When his friends cut the cord anchoring the lawnchair to his Jeep, he did not float lazily up to 30 feet. Instead, he streaked into the LA sky as if shot from a cannon, pulled by the lift of 42 helium balloons holding 33 cubic feet of helium each. He didn't level off at 100 feet, nor did he level off at 1000 feet. After climbing and climbing, he leveled off at 16,000 feet.
At that height he felt he couldn't risk shooting any of the balloons, lest he unbalance the load and really find himself in trouble.
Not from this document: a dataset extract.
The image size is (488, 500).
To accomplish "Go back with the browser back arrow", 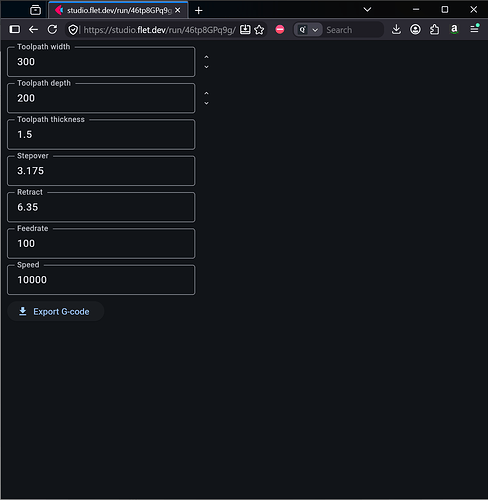I will point(33,30).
So he stayed there, drifting cold and frightened with his beer and sandwiches, for more than 14 hours. He crossed the primary approach corridor of LAX, where Trans World Airlines and Delta Airlines pilots radioed in reports of the strange sight.
Eventually he gathered the nerve to shoot a few balloons, and slowly descended. The hanging tethers tangled and caught in a power line, blacking out a Long Beach neighborhood for 20 minutes. Larry climbed to safety, where he was arrested by waiting members of the LAPD. As he was led away in handcuffs, a reporter dispatched to cover the daring rescue asked him why he had done it. Larry replied nonchalantly, "A man can't just sit around."
The Federal Aviation Administration was not amused. Safety Inspector Neal Savoy said, "We know he broke some part of the Federal Aviation Act, and as soon as we decide which part it is, a charge will be filed."

Xxx

Vero Beach, FL

#22 Apr 23, 2008
I find it ironic that a priest should win the Darwin Award.